While in Raleigh, Lytle joined a chapter of Builders of Hope,

which specializes in moving older homes scheduled to be razed to neighborhoods in need of affordable workforce housing, where they're rehabbed. He returned last year when his wife got into residency at Parkland and hooked up with developer and home builder Bennett Miller, who's now working as a consultant on this Bexar Street project.

"I just thought it would be a great fit for Dallas, since there are so many houses and buildings torn down here," says Lytle, who has to call his organization Ecological Community Builders to avoid having it confused with Dallas's Builders of Hope. He says he and Miller hit upon using portables after talking to someone in the city's code inspection office.

"They told us the district has an excess of these buildings they destroy, and they spend a lot of money doing that," Lytle says. "We have a good solution where we can repurpose these perfectly good buildings." The one you see in the photo above didn't come directly from the district, Lytle explains, but from a guy who moved some on behalf of the DISD and had it ready to go.

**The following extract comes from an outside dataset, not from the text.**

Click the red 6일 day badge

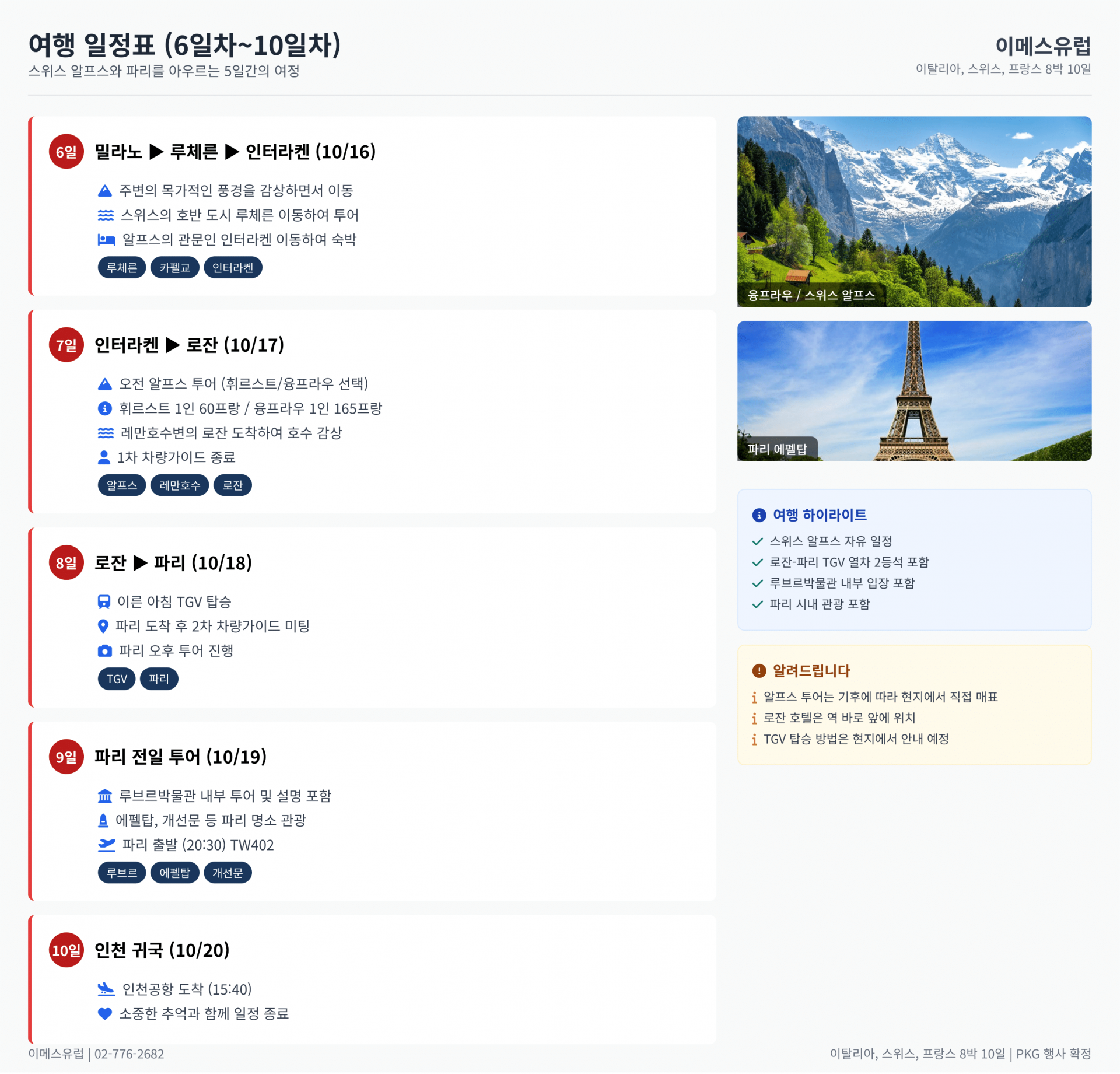pyautogui.click(x=66, y=152)
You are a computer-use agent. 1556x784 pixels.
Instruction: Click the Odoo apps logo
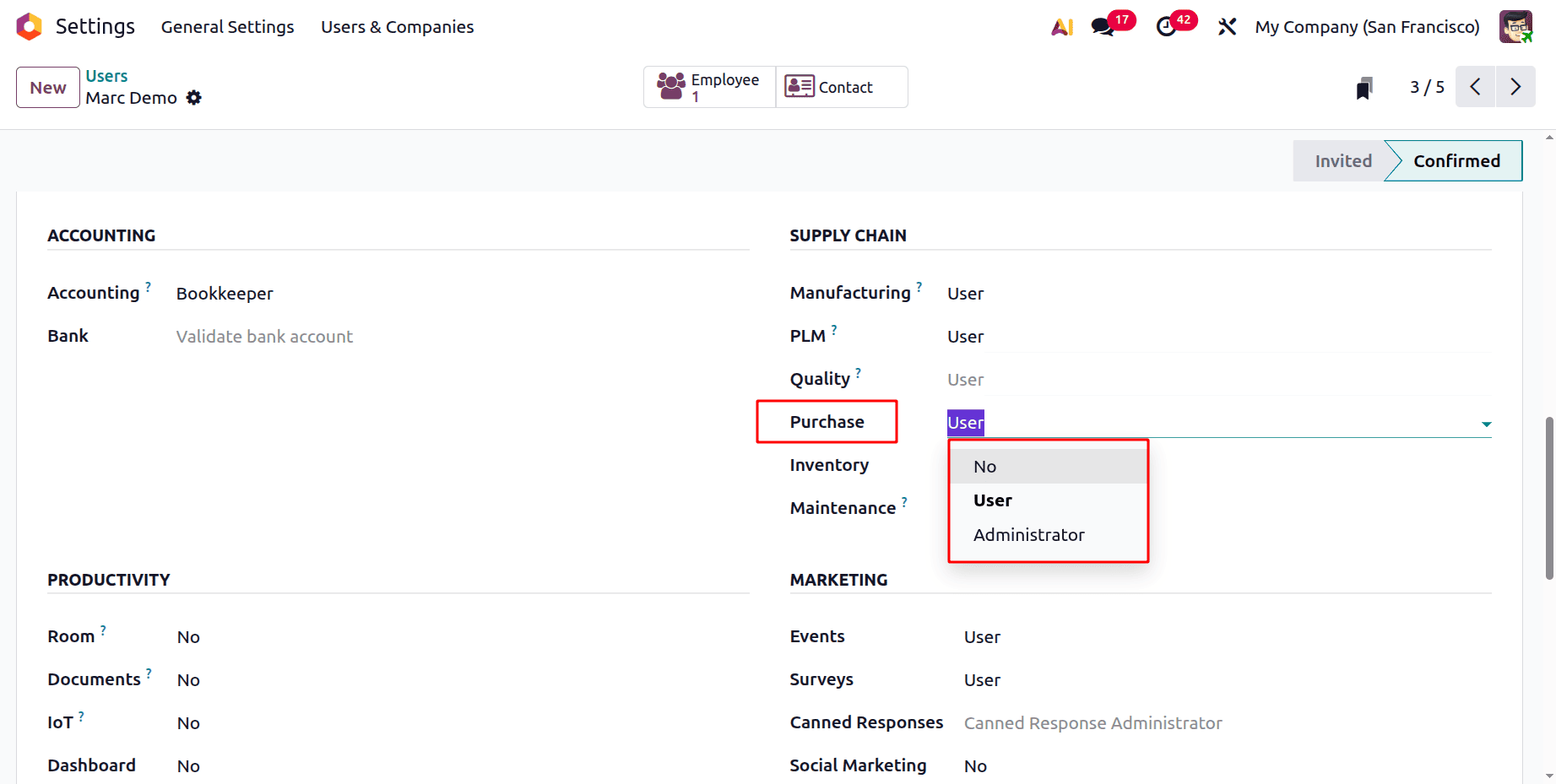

Jon Dahlander, spokesman for the Dallas Independent School District, tells Unfair Park that DISD demolishes most of its portables -- and that there, at this very moment, 176 of them scheduled to be scrapped. Dahlander says "there are issues involved when you sell them -- usually, who's going to pick 'em up and when."

If Lytle and Miller want them, Dahlander says, they can have them: "But they have to move 'em, and there are plenty of issues when it comes to moving them." Such as: They're heavy as hell and tall enough that transporting them becomes a power-line issue. Dahlander says that about five years ago, the district sold about 70 to a man in Fort Worth who wanted them. He only retrieved about 15.

But the district's happy to make a deal: One-hundred dollars going once, going twice ... OK, maybe not even that much.

Miller says they'll get that sorted out soon enough: "We're just beginning this adventure," he says. But Lytle hopes this works, because he'd like to see this expand into Fort Worth and other cities where Builders of Hope has offices, including New Orleans, Charlotte and Raleigh.

Says his old friend Jason Roberts, "It's pretty awesome."